Professor Scott joined other Australian business leaders in welcoming Prime Minister Modi to Australia at the Business Roundtable hosted by the Australia Trade and Investment Commission (Austrade) and the Indian High Commission earlier today.
Prime Minister Modi met with the small group of Australian business leaders to drive further Australia’s growing trade and investment relationship with India. The meeting follows Professor Scott’s recent trips to India, including as part of a delegation of Australian higher education leaders in February this year, and comes as the University deepens its ties to India.
“There is no sector in India with greater promise for Australia than education. The Modi Government’s National Education Policy has a target to get 50 percent of young Indian students into higher education and vocational education by 2035 and Australia can play a key role in that ambition,” said Professor Scott.
It is wonderful to have Prime Minister Modi here in Australia again to further strengthen the relationship between our two nations. As Australia’s first University we recognise the nation’s vital importance to Australia’s higher education sector.
“Every time I visit India I am struck by the incredible synergies between our two countries and the opportunities to work together on our shared challenges.
“It is wonderful to have Prime Minister Modi here in Australia again to further strengthen the relationship between our two nations.
“As Australia’s first University we recognise the nation’s vital importance to Australia’s higher education sector and we are on track to make a record number of offers in our Semester 2 intake to students from India.”
Professor Scott spoke to Prime Minister Modi about the University’s rising intake of students from India and its new Sydney Scholars India Equity Scholarship, created for exceptional students residing in the slum communities of Delhi and awarded in collaboration with Asha India, a not-for-profit organisation.
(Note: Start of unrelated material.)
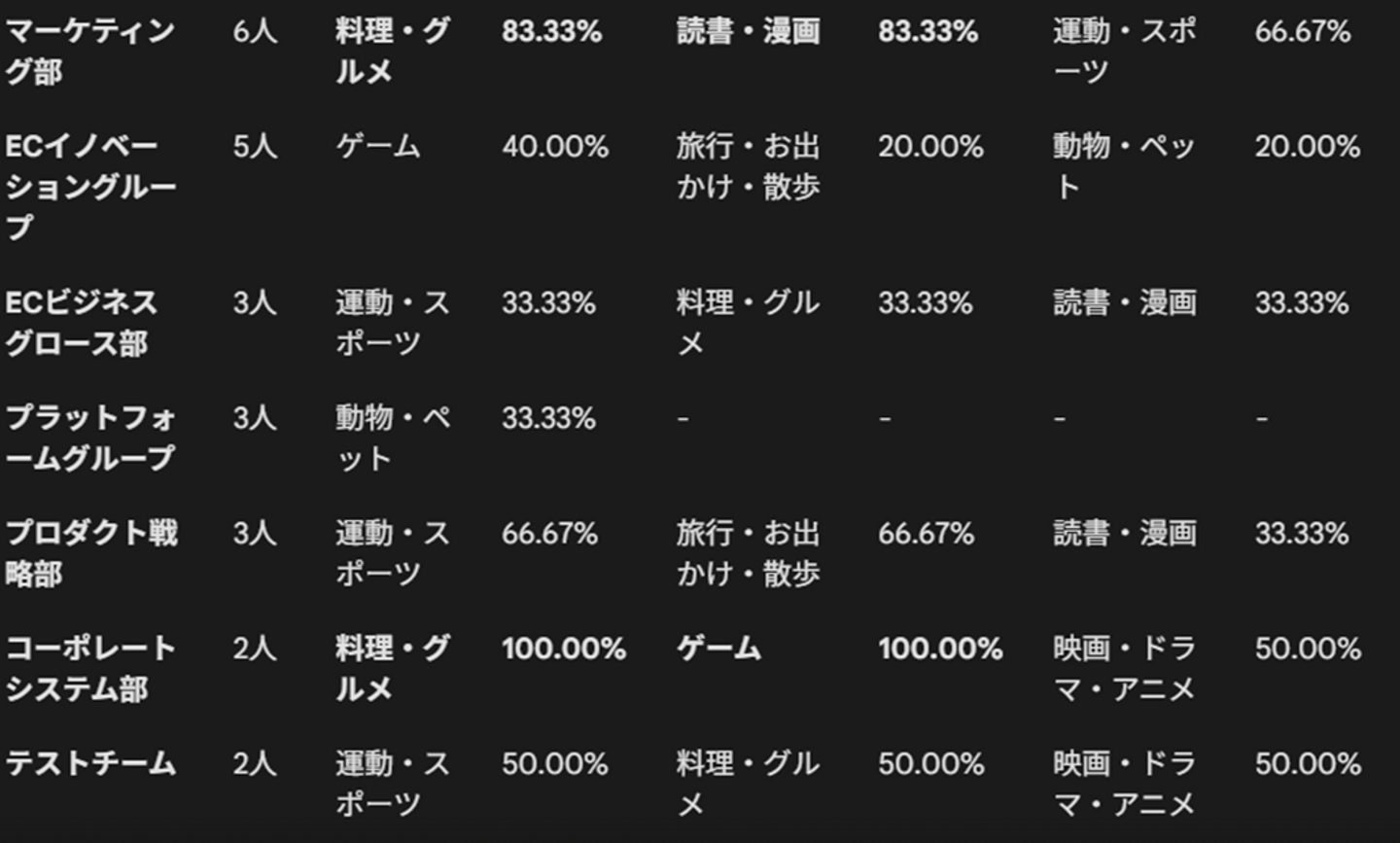
Task: Click the 66.67% value in the マーケティング部 row
Action: 1302,31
“The Sydney Scholars India Equity Scholarship reflects the importance of our educational ties with India and was recently awarded to Sumit, who we are delighted to have with us now studying a Master of Public Policy,” Professor Scott said.
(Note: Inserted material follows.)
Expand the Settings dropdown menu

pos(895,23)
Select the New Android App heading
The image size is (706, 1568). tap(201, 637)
“Created for remarkable students, Sumit is the first in his family to go to university and plans to return to India and ‘pay it forward’. Sumit is one of many students from India who we welcome into our community – these are the students who will be our future leaders and help address the world’s most complex challenges,” said Professor Scott.
Professor Scott spoke to Prime Minister Modi and Roundtable about the University’s multidisciplinary research engagement with India, in particular in our strong areas of collaboration in Biomedical and Clinical Sciences, Physical Sciences, Engineering and Health Sciences.
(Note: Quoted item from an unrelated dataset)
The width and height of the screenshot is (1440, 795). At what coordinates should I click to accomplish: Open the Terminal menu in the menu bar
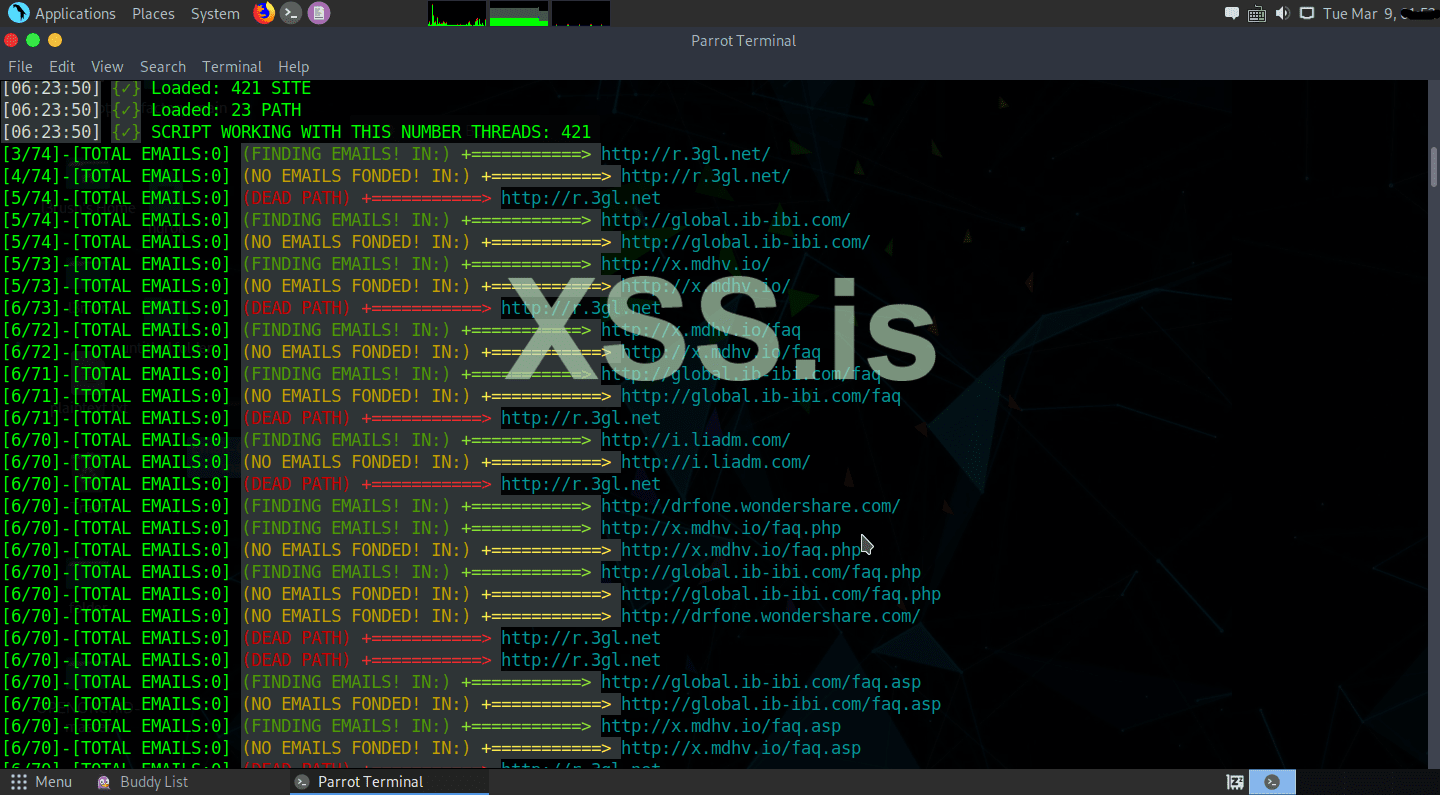[x=232, y=66]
He also discussed the University’s recent agreement with the Public Health Foundation of India, a not-for-profit public-private initiative working towards a healthier India which aims to advance public health education, training, research and advocacy.
“We know that the best way to solve some of our global problems is to get the brightest minds together and, through our multidisciplinary research partnerships with leading Indian institutions, we are helping to address India’s greatest challenges,” Professor Scott said.
“In a year where we are celebrating the centenary of welcoming the first international student to our campus and at a time when international collaboration is more important than ever, we are delighted to see our relationship with India continue to evolve and develop.”